Given passage:
###

Let’s start here: Joe Biden deserves some credit. He garnered just enough support in the Senate to pass a wildly popular $1.9 trillion COVID-19 relief bill. This bill is great, especially the expansion of the child tax credit (which functions as a basic income for parents) that will cut child poverty in half for a year. And just this past Wednesday, Biden released a $2 trillion proposal focused on infrastructure and climate, what his administration is calling the “American Jobs Plan.” It calls for additional spending on roads, bridges, housing, high-speed broadband, clean drinking water and more. This would be offset by an increase in the corporate tax rate from 21% to 28%, among other changes. It also calls for the passage of the Protecting the Right to Organize (PRO) Act, a pro-union bill.
Biden has a slew of policies on the docket that he has expressed support for: the For the People Act (commonly referred to as HR1), the John Lewis Voting Rights Act and part two of his infrastructure bill, which will focus on the “human infrastructure” (child care, universal pre-K, free community college and more).
If you think this all sounds great, you’re right. It would make massive strides in providing education to everyone, primarily from ages 4 to 20. It would create jobs and combat the threat of climate change. It’s all for nothing, however, if the Senate doesn’t remove its filibuster rule.

###

Material provided:
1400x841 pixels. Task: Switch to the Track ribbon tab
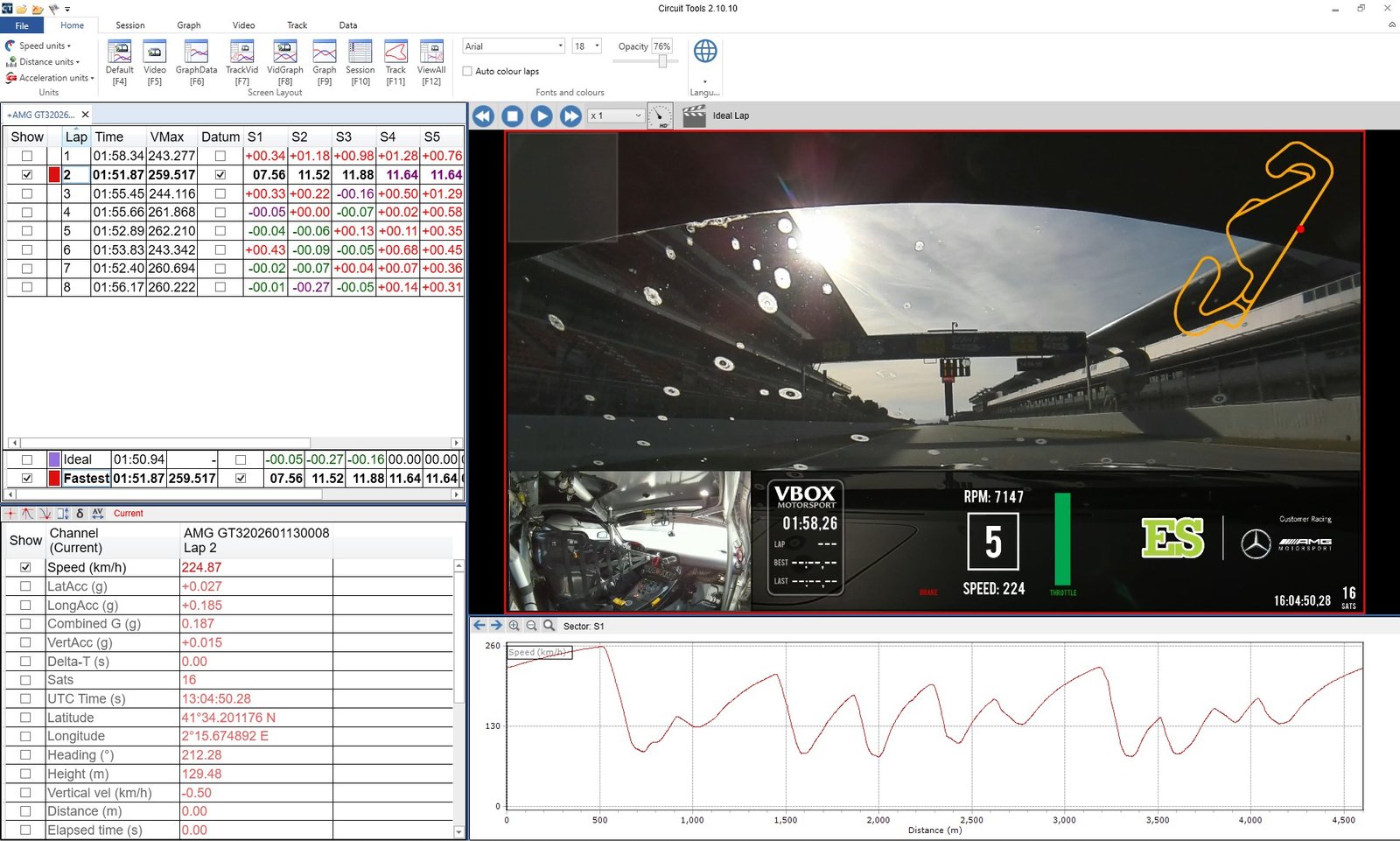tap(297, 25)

###

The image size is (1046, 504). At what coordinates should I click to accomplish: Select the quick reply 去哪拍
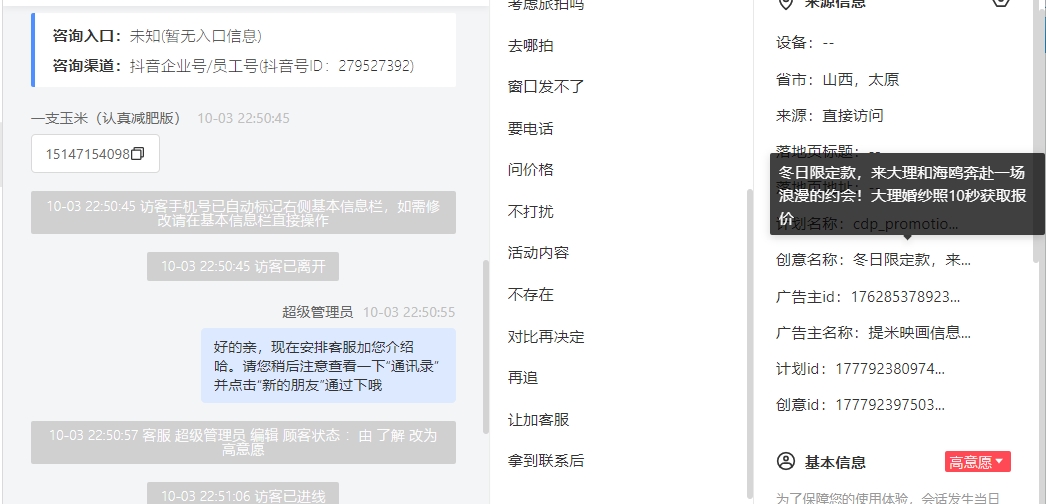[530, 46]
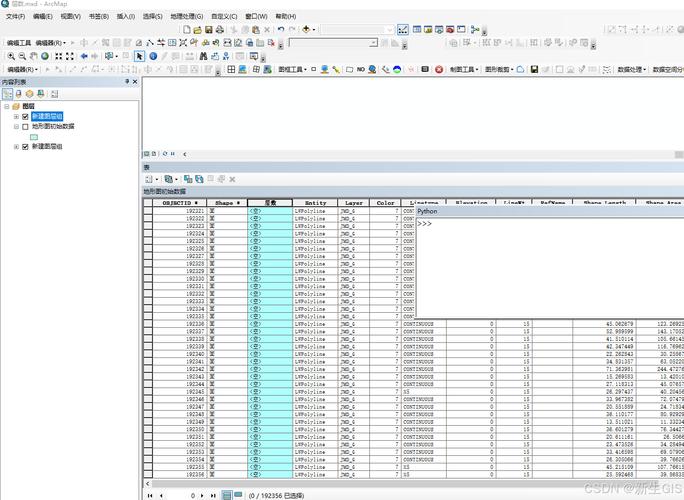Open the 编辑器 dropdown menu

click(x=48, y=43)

###

Tasks to carry out:
**a.** In the piece on Biden's legislative agenda, what change to the corporate tax rate would help offset the American Jobs Plan?
**b.** Could you rewrite everything from "If you think" down to "its filibuster rule." in the piece on Biden's legislative agenda, changing "massive strides" to "major progress"?
The records stand apart from the piece on Biden's legislative agenda.

Answers to the tasks:
**a.** An increase from 21% to 28%.

**b.**
If you think this all sounds great, you’re right. It would make major progress in providing education to everyone, primarily from ages 4 to 20. It would create jobs and combat the threat of climate change. It’s all for nothing, however, if the Senate doesn’t remove its filibuster rule.